The Lisbon Girls: youngest Cecilia (the first to attempt suicide, and later, the first to succeed) is Hanna Hall (young Robin Wright in Forrest Gump, Michael Myers’s older sister in the bad Halloween). Lux gets the most screen time, because she is Kirsten Dunst. Older Bonnie is Chelse Swain (The Mangler 2), then Mary is AJ Cook (Final Destination 2, Wishmaster 3), and oldest Therese (Leslie Hayman). Their parents Kathleen Turner and James Woods seem protective, but not unreasonably strict, at least not until they pull all the girls out of school and order them to destroy their rock LPs after Lux stays out all night with prom date Josh Hartnett… things go downhill quickly after that.
The girls:
The parents:
Coppola does her Marie Antoinette thing, with perfect period costume design, gorgeous grainy photography, lively performances and good music, whether period-appropriate or not (Sloan songs, Air score). What I never would’ve guessed is that this movie is partly a comedy, and frequently hysterical. Doesn’t appear to have been taken very seriously at the time, only winning awards from MTV and a Casting Society, but it made the Cahiers top ten, at least.

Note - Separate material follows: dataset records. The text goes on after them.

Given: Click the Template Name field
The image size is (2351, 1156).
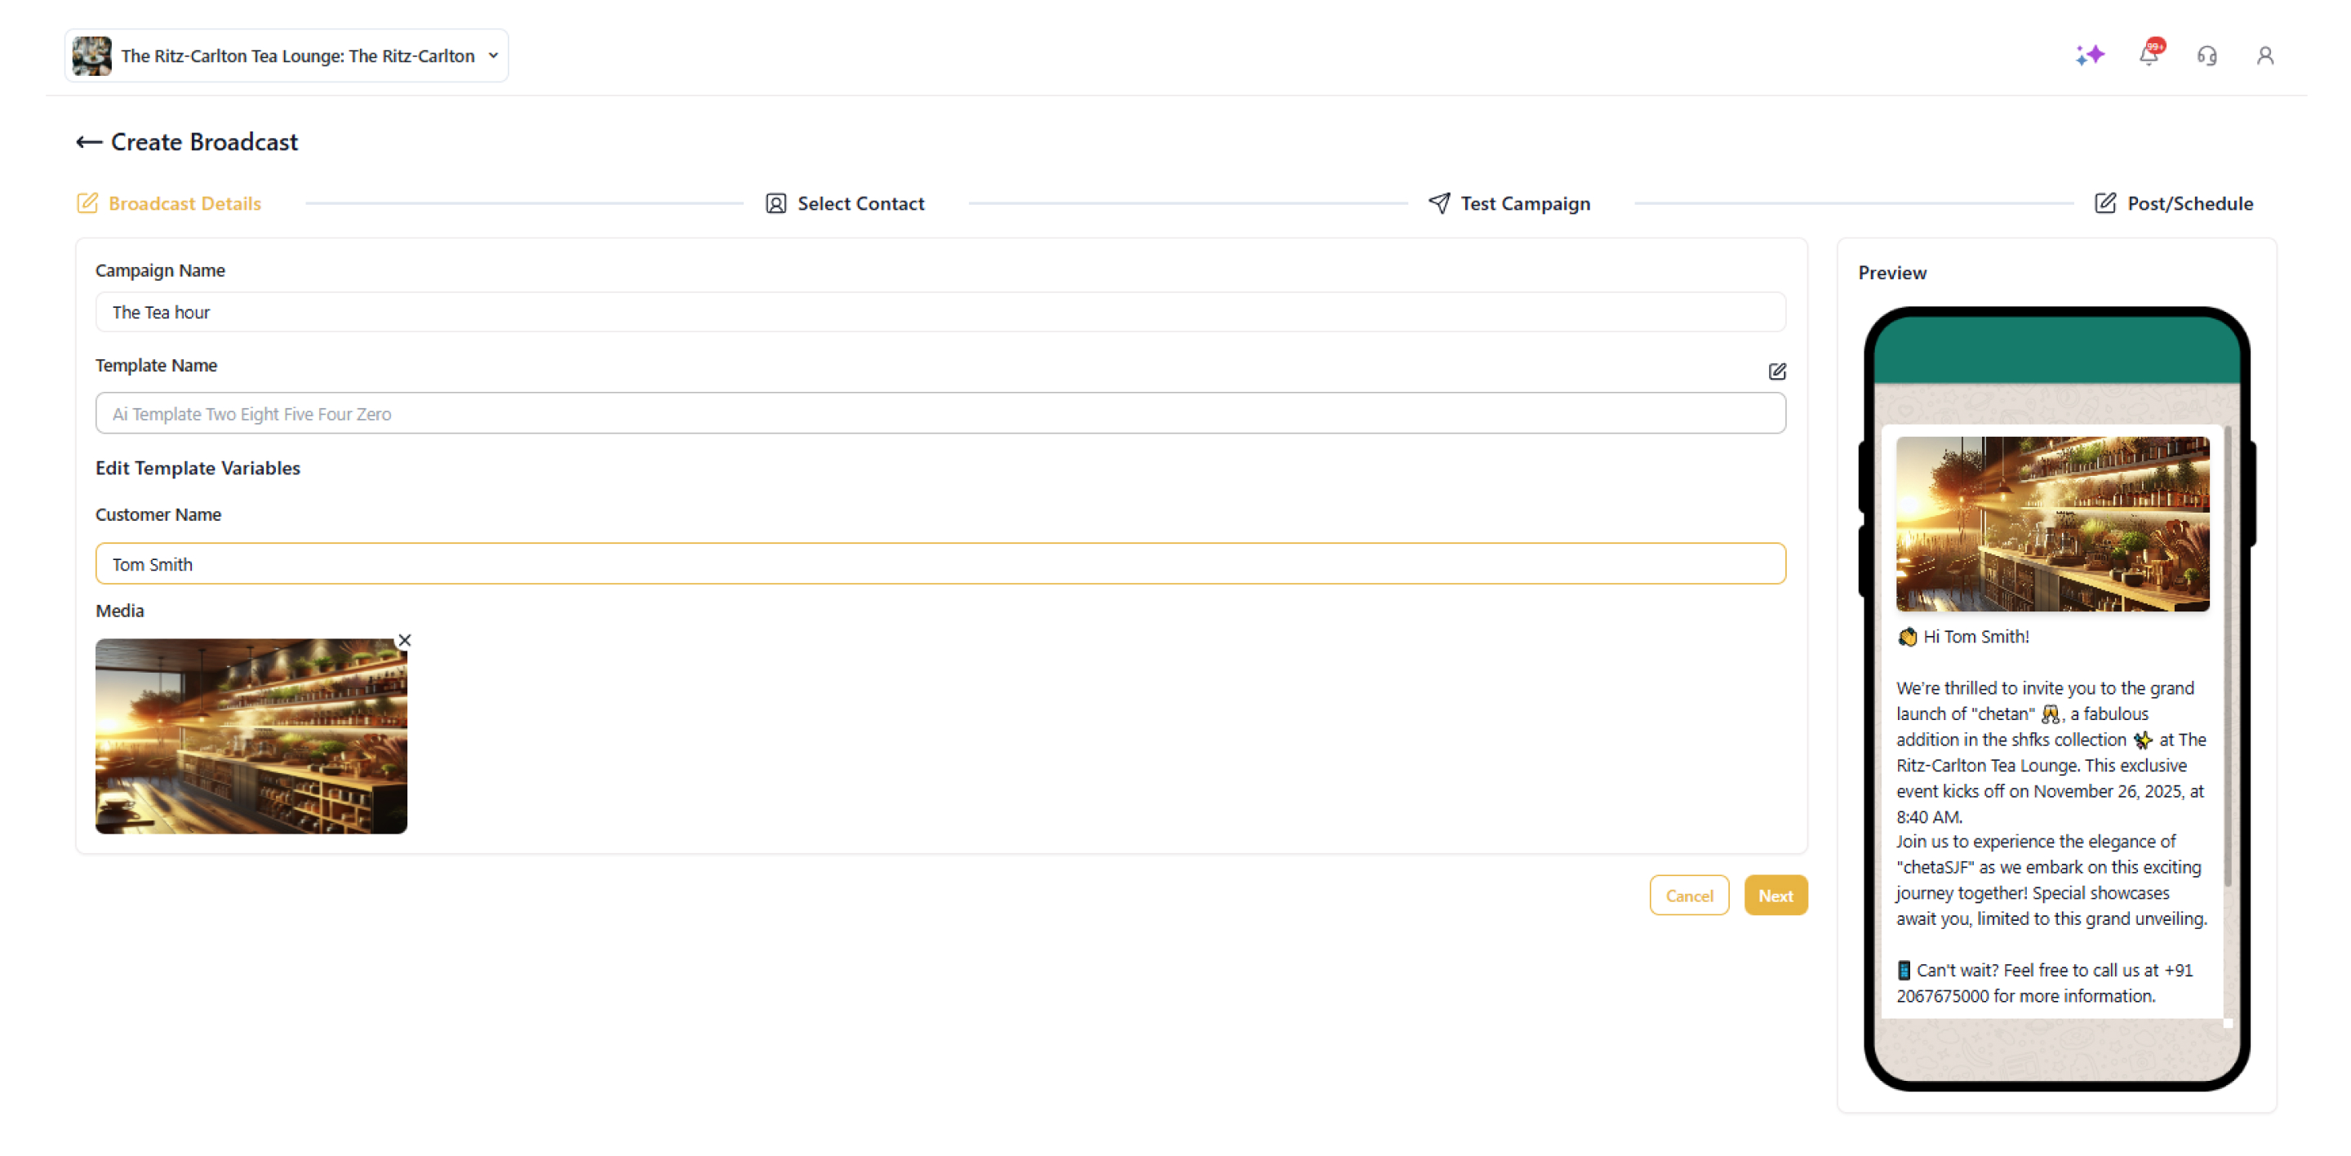Looking at the screenshot, I should pyautogui.click(x=940, y=414).
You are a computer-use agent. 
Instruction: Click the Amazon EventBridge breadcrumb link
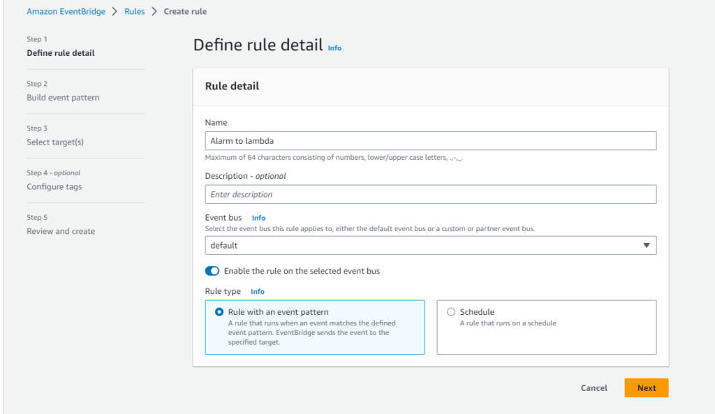tap(66, 11)
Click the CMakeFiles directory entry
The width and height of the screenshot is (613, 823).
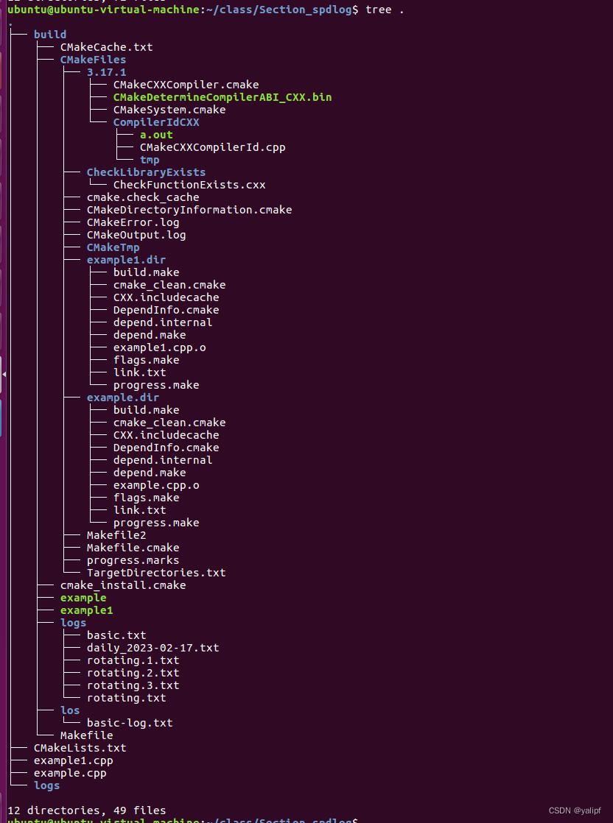93,60
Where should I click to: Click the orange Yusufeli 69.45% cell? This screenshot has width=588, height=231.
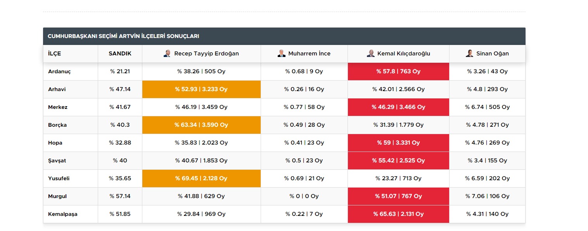pyautogui.click(x=201, y=178)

The boys play them music over the phone:
Manilazic on letterboxd:
The boys keep on looking for clues as to what pushed Cecilia to suicide, but end up collecting objects belonging to the girls that only aggrandize their mythology: their answer is right under their noses, but their blossoming teenage male minds can’t see it. Even though the girls themselves attempt to communicate with their worshipers several times, they are always met with nothing but a blind fascination. Too mystified by the women in those girls and by the changes they see in all things as they grow up, the boys can’t connect with the Lisbon girls as human beings and see that they need help.